Developed in 2011 at Firespotter Labs, Jotly started as a joke but eventually became real. The startup landscape and app culture of today is just too easy a target not to parody. The original video was deleted, but you can view a new upload below. View the main site.
It began as a parody of the startup landscape at the time. SoLoMo ruled the App Store and startup feature-sets continued to get more and more absurd. The thinking was, what if we combined it all into one app, and fabricated an app that could “rate everything”. As crazy as it sounded, it wasn’t long after Jotly was released that a number of real apps appeared with the same purpose.
The promo video was to be the focus, with a website and brand cocoon around it to make getting press easier.
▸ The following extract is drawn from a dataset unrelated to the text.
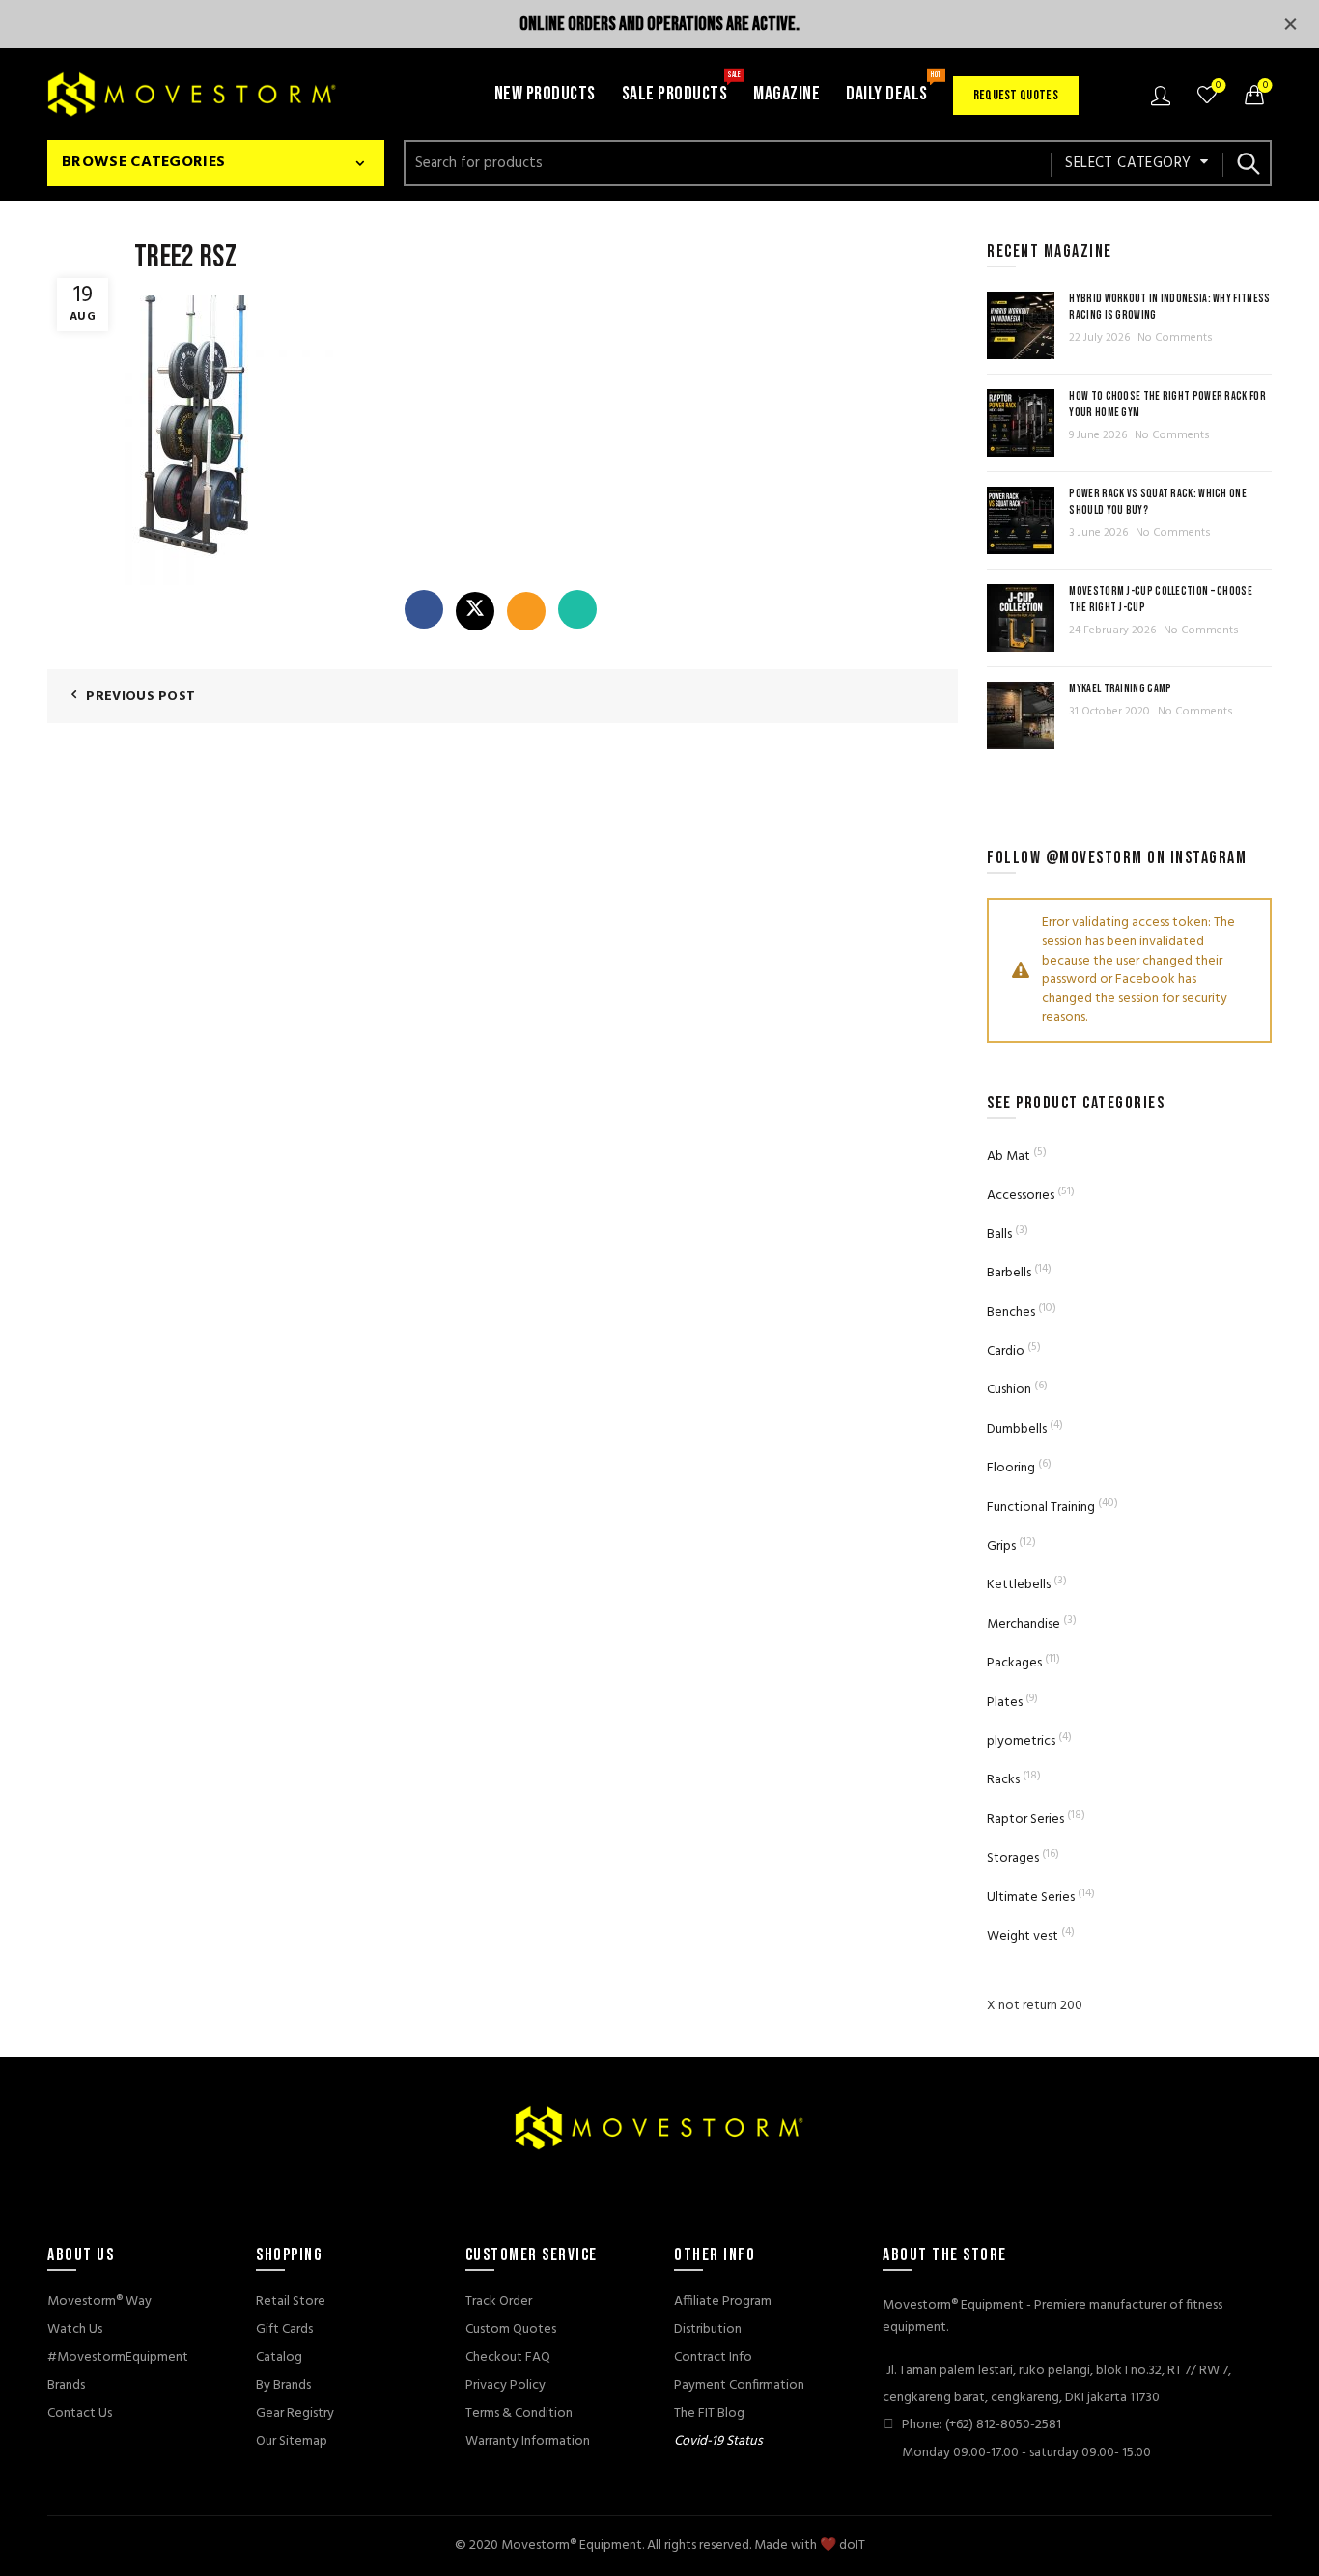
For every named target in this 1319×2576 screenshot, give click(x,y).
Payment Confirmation (739, 2385)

The video would show how the app allowed you to rate literally everything; especially things that would provide absolutely not utility whatsoever. It was preferred if the app was used to rate pointless things like people’s expressions, the time of day (ex. 4:32pm), or maybe specific flies.
The name of the app was very important. It had to be new and different and certainly couldn’t already exist. It also had to feel like one of the startups we were making fun of. Jotly was chosen as a combination of the literal action (jotting) and the overplayed “ly” suffix. It was as startupy a startup name that could be mustered.
The video was shot in one day using a 5DMKII. Much of the script was written on set, with about half of the rated items were determined beforehand. The shots were designed to be modular, so despite the chaotic shoot process, the flow could be made coherent in the edit. All of the motion work was done in After Effects, and the edit in Final Cut.
A minisite was created to go along with the video. It followed all of the design-conventions of the time: lowercase lettering, the color blue, heavy gradients, three feature boxes etc. It all may be a bit nauseating now, but at the time this was the cutting edge of startup cliches. With the mini site and video complete, Jotly was ready to be unleashed.
The press pickup was immediate. Jotly was covered in just about every major tech blog, multiple times. It was a lot of coverage for an app that didn’t exist. In this way, the project was a success. It was conceived as a commentary on the landscape at the time, and publicity all served to enhance and spread this message. One of the most exciting pickups was the Wall Street Journal, which featured Jotly on the frontpage of their July 24th 2011 issue.
To complete the story, Jotly ended up being built for real by the team at Firespotter Labs as a fun side project. The app did just what it promised: allowed you to rate everything. For a long time, the Jotly web feed was a hilarious and terrifying portal into the subconscious of the collective internet mind.